[Supplied data — start]

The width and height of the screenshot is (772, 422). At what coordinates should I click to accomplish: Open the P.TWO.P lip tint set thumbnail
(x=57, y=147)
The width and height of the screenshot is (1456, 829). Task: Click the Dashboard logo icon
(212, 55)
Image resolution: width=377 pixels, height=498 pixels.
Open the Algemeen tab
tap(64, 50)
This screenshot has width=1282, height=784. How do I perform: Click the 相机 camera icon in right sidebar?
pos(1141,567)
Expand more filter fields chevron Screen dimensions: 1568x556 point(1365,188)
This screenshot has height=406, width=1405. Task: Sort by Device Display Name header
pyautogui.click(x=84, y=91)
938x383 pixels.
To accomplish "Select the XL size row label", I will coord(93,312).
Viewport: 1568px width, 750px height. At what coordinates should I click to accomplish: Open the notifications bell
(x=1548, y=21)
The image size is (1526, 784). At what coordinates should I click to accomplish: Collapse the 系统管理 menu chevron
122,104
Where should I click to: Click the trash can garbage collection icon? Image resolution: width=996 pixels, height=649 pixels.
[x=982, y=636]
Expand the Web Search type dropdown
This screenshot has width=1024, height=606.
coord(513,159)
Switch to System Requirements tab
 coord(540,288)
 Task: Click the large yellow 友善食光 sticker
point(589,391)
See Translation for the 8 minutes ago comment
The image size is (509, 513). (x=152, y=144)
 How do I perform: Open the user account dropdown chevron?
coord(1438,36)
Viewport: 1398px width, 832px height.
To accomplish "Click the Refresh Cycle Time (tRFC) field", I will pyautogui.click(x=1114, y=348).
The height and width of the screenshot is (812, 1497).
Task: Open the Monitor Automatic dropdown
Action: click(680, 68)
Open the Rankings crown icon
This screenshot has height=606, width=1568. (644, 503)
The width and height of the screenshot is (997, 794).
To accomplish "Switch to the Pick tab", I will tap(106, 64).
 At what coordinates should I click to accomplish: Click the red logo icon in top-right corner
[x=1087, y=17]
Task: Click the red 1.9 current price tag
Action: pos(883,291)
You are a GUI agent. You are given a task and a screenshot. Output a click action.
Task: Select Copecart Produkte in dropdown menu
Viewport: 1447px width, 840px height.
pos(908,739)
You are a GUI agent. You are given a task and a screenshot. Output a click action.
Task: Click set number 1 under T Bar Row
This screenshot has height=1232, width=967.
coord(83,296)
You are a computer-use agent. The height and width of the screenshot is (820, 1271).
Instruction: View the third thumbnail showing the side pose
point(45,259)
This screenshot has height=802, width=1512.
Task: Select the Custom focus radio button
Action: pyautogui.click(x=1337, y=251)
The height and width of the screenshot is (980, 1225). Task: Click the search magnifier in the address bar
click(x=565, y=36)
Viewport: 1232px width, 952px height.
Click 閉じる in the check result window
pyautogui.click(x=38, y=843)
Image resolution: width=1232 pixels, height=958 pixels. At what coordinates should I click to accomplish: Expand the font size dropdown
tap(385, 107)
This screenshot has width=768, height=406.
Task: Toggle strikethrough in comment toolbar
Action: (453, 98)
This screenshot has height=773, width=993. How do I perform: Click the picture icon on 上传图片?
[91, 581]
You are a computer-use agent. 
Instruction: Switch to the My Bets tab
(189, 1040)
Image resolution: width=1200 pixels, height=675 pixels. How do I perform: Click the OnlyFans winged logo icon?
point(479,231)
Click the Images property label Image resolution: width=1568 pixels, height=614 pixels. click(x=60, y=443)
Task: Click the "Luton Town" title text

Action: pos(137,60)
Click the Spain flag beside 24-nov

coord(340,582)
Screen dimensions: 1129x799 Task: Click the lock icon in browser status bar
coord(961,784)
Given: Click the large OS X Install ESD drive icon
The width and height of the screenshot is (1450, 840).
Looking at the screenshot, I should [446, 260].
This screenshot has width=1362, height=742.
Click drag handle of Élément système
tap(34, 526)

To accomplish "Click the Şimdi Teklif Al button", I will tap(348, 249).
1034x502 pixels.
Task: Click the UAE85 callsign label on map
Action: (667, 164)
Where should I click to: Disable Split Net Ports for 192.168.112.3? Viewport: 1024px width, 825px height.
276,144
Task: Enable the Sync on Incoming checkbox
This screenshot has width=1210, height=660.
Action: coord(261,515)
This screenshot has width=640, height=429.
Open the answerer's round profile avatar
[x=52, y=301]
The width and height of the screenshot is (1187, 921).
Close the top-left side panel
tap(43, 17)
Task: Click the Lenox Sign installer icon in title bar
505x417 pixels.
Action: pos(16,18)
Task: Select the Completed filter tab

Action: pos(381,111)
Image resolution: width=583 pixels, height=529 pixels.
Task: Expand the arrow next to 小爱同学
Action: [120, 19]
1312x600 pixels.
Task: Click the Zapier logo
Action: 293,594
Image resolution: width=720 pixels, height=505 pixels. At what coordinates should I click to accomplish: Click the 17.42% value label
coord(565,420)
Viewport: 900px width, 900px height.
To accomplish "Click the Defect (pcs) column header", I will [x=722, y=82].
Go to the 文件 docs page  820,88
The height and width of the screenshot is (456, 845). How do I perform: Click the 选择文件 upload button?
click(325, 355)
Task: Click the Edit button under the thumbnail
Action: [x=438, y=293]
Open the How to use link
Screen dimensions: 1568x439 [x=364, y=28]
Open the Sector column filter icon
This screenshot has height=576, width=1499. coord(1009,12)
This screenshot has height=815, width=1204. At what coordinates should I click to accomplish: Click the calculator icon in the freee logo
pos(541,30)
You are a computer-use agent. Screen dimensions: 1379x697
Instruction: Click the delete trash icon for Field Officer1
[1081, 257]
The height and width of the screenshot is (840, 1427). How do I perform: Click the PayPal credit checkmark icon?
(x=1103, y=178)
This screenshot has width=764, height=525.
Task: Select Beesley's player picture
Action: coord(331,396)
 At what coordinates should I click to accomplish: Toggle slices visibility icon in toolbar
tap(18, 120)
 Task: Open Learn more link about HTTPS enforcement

[Supplied data — finish]

■ Problem description ■
In the records above, how many lines contain the word "computer"? State only the number.

■ Solved exercise ■
3